En el capítulo "Cómo reglamentaban los thelemitas su modo de vida" se dice que su única regla era: "Haz lo que quieras." Su vida se regía "no por leyes, estatutos o reglas, sino según su voluntad y franco arbitrio. Se levantaban de la cama cuando les parecía, bebían, comían, trabajaban, dormían cuando querían, nadie los despertaba, nadie los forzaba a beber, ni a comer ni a hacer cualquier cosa". Sin embargo, en Theleme nunca hay conflictos, porque todos y cada uno siempre complacen a su prójimo, y por la libertad de que disfrutan entran "en loable emulación de hacer todos lo que a uno solo pensaban le iba a gustar. Si alguno o alguna decía: ‘beban’, todos bebían: si decía ‘juguemos’, todos jugaban, si decía ‘vamos a pasear al campo’, todos iban".

Además de ser una burla de la vida monástica real, Theleme constituye más bien un periodo de convivencia de gente joven que tiene la oportunidad de reforzar y aplicar todo lo que ha aprendido sobre las costumbres propias de un buen cortesano.
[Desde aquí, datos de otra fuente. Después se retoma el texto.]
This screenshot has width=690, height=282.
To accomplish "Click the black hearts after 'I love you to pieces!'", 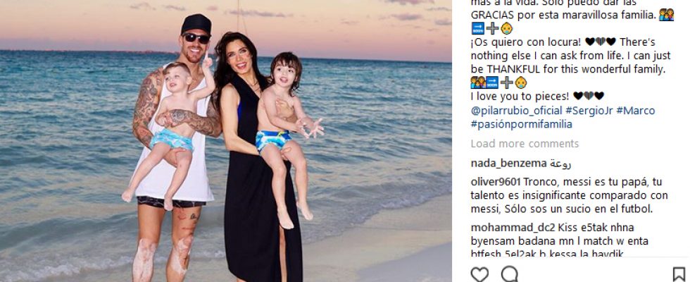I will [x=589, y=96].
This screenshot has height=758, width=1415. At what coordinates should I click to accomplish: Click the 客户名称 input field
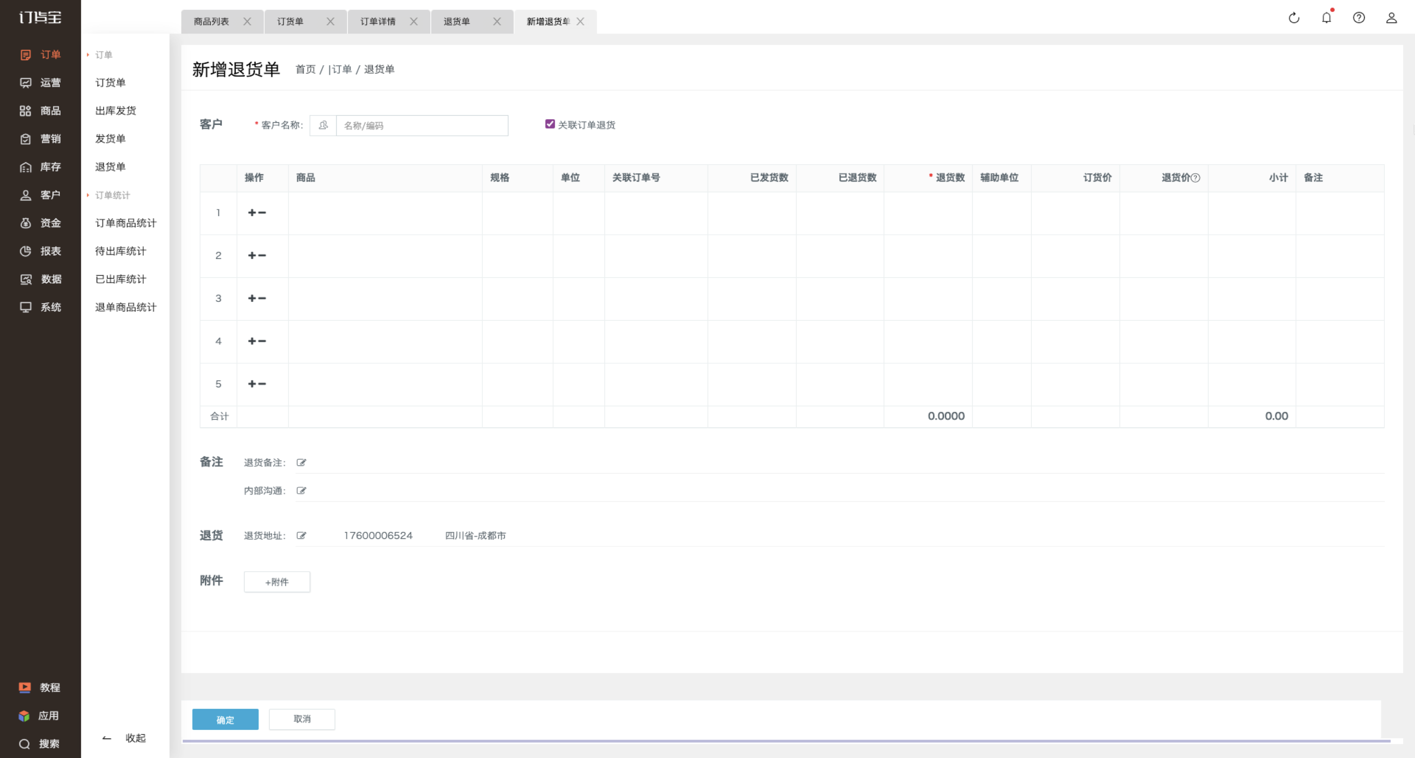[x=422, y=125]
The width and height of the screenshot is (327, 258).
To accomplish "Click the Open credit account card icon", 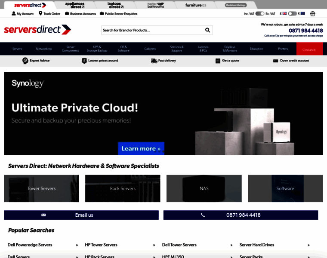I will pyautogui.click(x=275, y=61).
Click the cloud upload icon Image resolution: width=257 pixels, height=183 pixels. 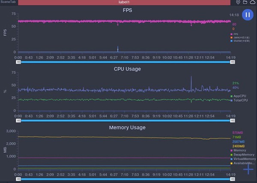pyautogui.click(x=253, y=3)
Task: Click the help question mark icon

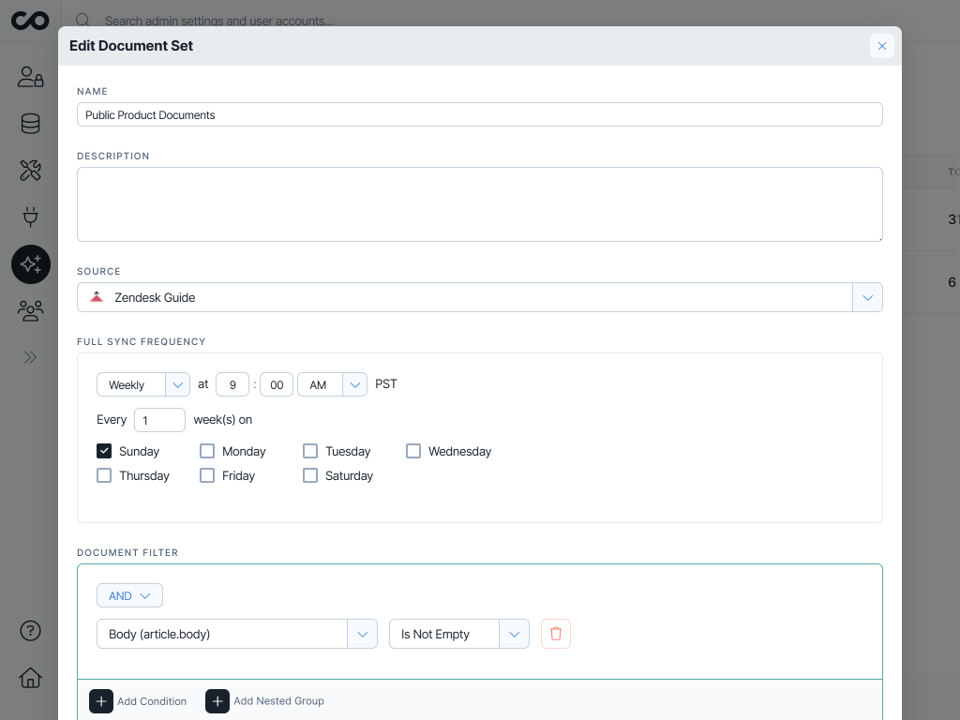Action: coord(31,632)
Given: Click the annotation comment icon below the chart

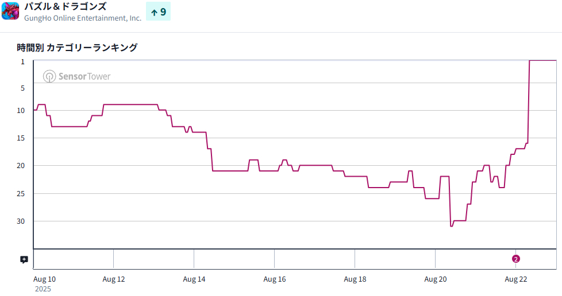Looking at the screenshot, I should (24, 259).
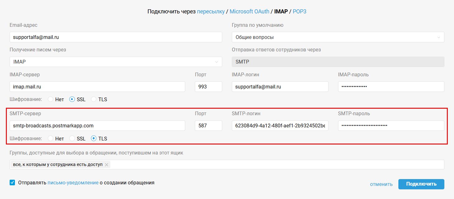Expand the 'Получение писем через' dropdown
The width and height of the screenshot is (454, 199).
pos(116,62)
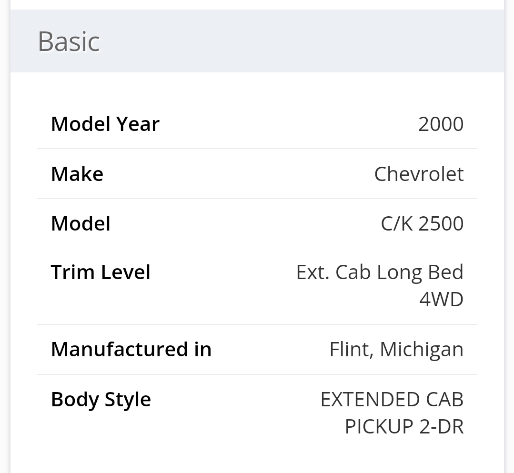Click the "Basic" section heading
The image size is (514, 473).
click(x=69, y=41)
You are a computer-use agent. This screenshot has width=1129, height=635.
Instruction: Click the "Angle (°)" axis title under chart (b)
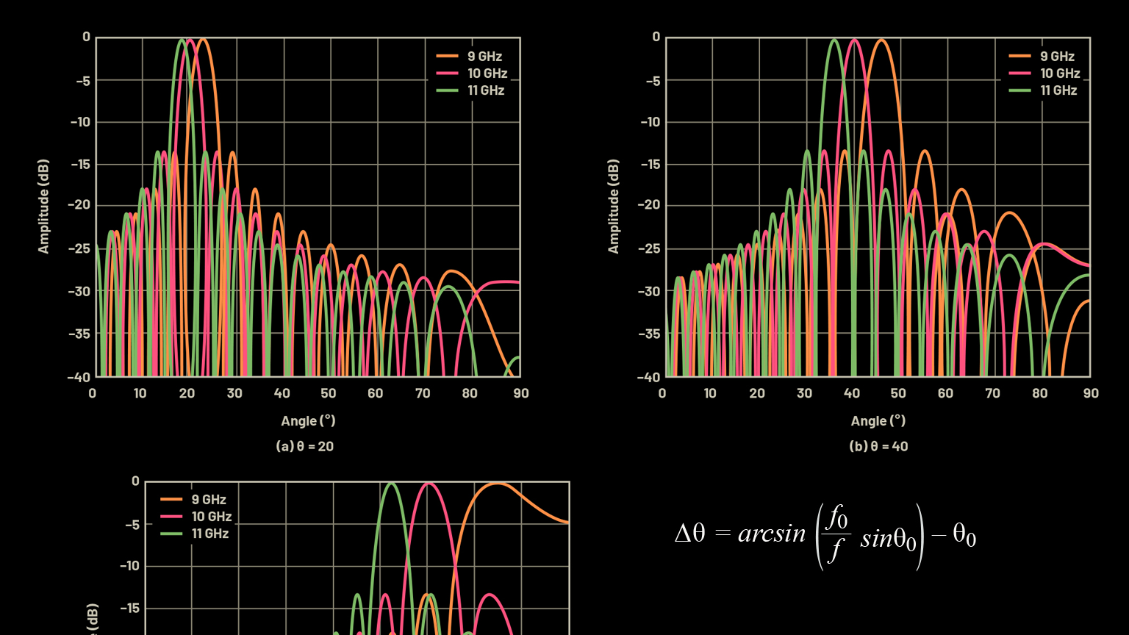coord(878,420)
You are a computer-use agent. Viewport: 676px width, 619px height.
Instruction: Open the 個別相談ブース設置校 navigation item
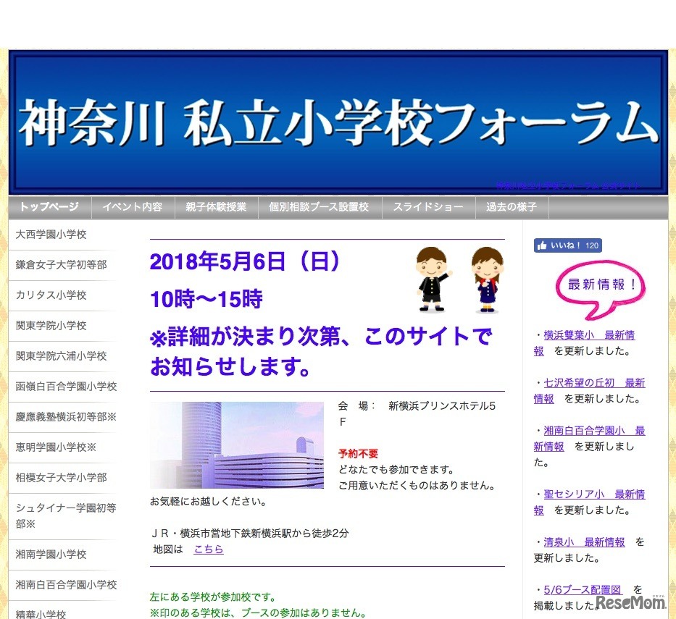(320, 206)
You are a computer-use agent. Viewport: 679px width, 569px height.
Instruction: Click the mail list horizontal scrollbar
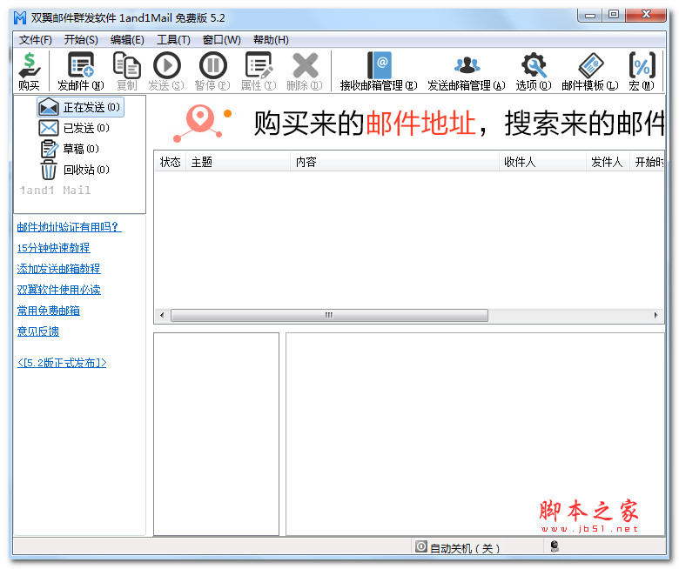[x=329, y=315]
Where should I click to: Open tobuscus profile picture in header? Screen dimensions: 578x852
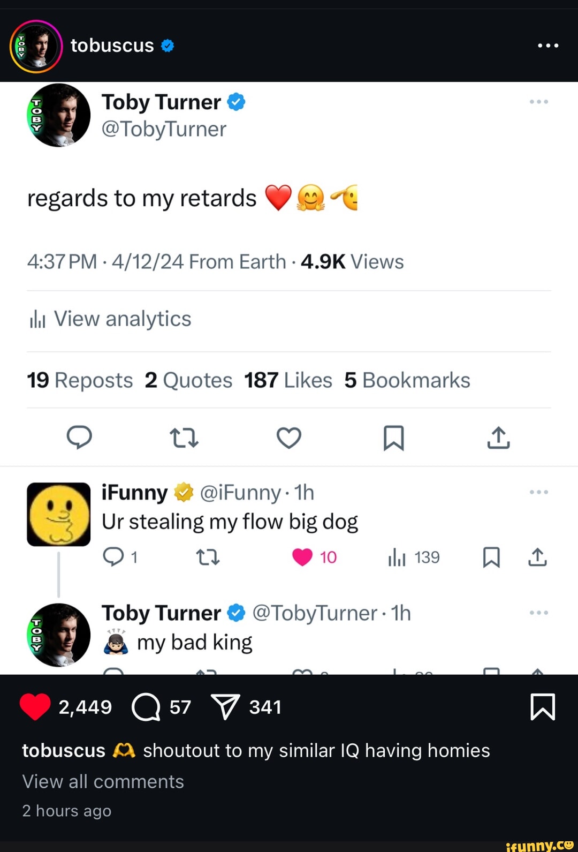[36, 46]
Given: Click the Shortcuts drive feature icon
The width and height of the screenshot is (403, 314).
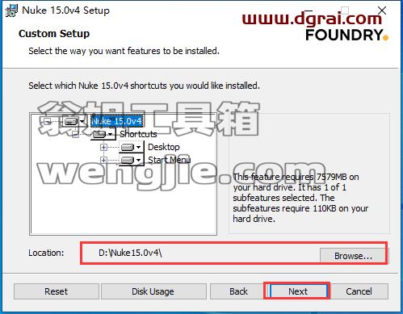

Allí encuentran los "útiles de civilidad", es decir, los medios para seguir cultivando cuerpo y espíritu.

Es notorio que el heredero del trono y futuro rey de Utopía no sea educado como los thelemitas. La obra de Rabelais habla de "cómo Gargantúa fue instruido por Ponocrates en tales disciplinas que no perdía una sola hora del día", y de que incluso estudiaba en los días lluviosos, eso sí, alternando siempre sus actividades de tal manera que nunca se fatigaba y todo era para él muy placentero. Rabelais marca con claridad la diferencia entre la educación de un príncipe con mayores responsabilidades, que debe velar por su comunidad, y la de sus posibles súbditos. Sin embargo, a pesar de tener intenciones diferentes, divergentes finalidades y métodos, tanto la educación del príncipe como la estancia en Theleme coinciden en la misma aspiración: propiciar, en la libertad y en la alegría, el desarrollo armonioso de todas las potencialidades del ser humano. En resumen, Theleme no cabe totalmente en el esquema tradicional utópico; en ella se estimulan el arte, la creatividad, el humanismo, los placeres de los sentidos; incluso hay cabida para el far niente. Por otra parte, su abad, el monje Juan, nunca hace acto de presencia en su abadía, pues pronto parte con sus amigos a la gran aventura en la que poco a poco irá perfilándose el pantagruelismo, verdadera aspiración del humanista Rabelais. ¿Su utopía?

El pantagruelismo consiste más o menos en que los hombres sepan vivir en compañía de sus semejantes, siempre de buen humor, disfrutando de los legítimos placeres del mundo, sobre todo la buena comida, y, tal como le había enseñado a Rabelais su maestro Erasmo, en atreverse a decidir por sí mismos qué hacer con la propia vida.